# Some advanced things that you can do in Python. 

First import packages you'll be using. 

For this portion, I'm going to feature [statsmodels](https://www.statsmodels.org/stable/index.html), [Altair](https://altair-viz.github.io), and [Geopandas](https://geopandas.org).
- Statsmodels is a packages that can do R-like formula statistics.
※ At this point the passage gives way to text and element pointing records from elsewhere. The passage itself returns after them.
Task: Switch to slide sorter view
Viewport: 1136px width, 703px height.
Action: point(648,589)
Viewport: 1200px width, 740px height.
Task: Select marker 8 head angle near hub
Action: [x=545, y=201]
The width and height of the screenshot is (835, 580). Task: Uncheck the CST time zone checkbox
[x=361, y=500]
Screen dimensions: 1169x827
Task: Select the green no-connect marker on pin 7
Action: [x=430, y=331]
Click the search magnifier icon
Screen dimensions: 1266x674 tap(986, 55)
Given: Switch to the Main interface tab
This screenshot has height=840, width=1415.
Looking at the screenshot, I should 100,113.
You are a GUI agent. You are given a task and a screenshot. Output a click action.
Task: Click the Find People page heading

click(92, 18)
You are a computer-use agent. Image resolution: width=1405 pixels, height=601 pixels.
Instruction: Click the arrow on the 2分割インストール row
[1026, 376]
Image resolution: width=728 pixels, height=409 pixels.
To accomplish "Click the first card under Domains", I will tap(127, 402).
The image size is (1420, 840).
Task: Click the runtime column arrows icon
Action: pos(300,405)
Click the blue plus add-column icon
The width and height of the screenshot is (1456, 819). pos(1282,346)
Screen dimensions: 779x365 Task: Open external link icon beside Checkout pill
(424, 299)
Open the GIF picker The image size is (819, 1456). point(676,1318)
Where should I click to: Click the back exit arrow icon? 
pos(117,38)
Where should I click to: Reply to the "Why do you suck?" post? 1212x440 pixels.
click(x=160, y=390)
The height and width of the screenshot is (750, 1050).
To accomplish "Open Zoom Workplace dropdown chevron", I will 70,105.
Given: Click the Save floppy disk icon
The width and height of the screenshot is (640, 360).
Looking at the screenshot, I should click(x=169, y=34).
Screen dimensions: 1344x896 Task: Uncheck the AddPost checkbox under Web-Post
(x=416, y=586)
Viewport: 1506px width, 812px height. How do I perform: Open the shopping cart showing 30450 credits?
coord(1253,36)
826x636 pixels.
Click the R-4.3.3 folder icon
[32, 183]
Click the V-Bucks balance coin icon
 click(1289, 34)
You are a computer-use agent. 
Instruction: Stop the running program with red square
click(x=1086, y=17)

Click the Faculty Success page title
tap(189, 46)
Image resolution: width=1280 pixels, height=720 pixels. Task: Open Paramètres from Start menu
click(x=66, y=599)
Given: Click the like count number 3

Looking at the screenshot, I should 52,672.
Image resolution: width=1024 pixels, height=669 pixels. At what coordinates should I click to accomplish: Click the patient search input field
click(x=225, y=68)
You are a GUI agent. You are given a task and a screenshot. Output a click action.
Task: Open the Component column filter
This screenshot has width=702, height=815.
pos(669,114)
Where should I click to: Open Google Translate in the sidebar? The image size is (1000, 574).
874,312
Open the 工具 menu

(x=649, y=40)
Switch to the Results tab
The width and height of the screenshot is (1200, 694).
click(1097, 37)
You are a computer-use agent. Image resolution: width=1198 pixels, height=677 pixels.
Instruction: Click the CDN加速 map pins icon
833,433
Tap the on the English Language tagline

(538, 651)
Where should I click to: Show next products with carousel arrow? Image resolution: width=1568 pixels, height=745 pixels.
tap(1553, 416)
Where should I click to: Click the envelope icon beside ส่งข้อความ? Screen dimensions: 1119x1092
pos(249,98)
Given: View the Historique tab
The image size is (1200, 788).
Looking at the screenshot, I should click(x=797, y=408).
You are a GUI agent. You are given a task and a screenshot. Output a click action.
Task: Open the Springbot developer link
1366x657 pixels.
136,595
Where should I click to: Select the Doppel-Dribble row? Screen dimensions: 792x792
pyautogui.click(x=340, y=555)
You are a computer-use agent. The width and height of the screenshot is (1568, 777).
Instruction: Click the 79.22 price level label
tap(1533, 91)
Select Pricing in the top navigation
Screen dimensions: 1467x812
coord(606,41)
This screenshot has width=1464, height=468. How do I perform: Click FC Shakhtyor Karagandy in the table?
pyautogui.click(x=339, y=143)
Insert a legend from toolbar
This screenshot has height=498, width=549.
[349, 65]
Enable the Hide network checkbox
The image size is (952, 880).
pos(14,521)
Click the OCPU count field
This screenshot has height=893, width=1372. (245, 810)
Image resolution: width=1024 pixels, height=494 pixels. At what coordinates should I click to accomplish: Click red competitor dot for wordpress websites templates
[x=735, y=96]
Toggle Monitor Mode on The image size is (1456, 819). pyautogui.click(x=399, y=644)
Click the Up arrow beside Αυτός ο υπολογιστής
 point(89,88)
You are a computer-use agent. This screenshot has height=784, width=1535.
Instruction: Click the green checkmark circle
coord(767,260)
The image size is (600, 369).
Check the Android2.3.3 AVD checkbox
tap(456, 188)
I'll just be showing you an OLS linear regression. 
- Altair is still a work-in-progress, but it has some great features, as you will see. 
- Geopandas will allow you to easily plot a dataframe that has geospatial data.

In [None]:
import pandas as pd
import numpy as np
import altair as alt

import statsmodels.formula.api as smf
import re as re

Load our processed data.

In [None]:
df = pd.read_csv('../data/processed/merged_winner_pop_gdp.csv')

Check and clean our data

In [None]:
for col in df.columns:
    print(col, df[col].dtype)

In [None]:
df.head()

### Add some new variables. 

In [None]:
df['GDP (in log10 billions)'] = np.log10(df['GDP']/1000000000.0)
df['Population (in log10 billions)'] = np.log10(df['Population']/1000000000.0)
df['Total Medals (log10)'] = np.log10(df['Total Medals'])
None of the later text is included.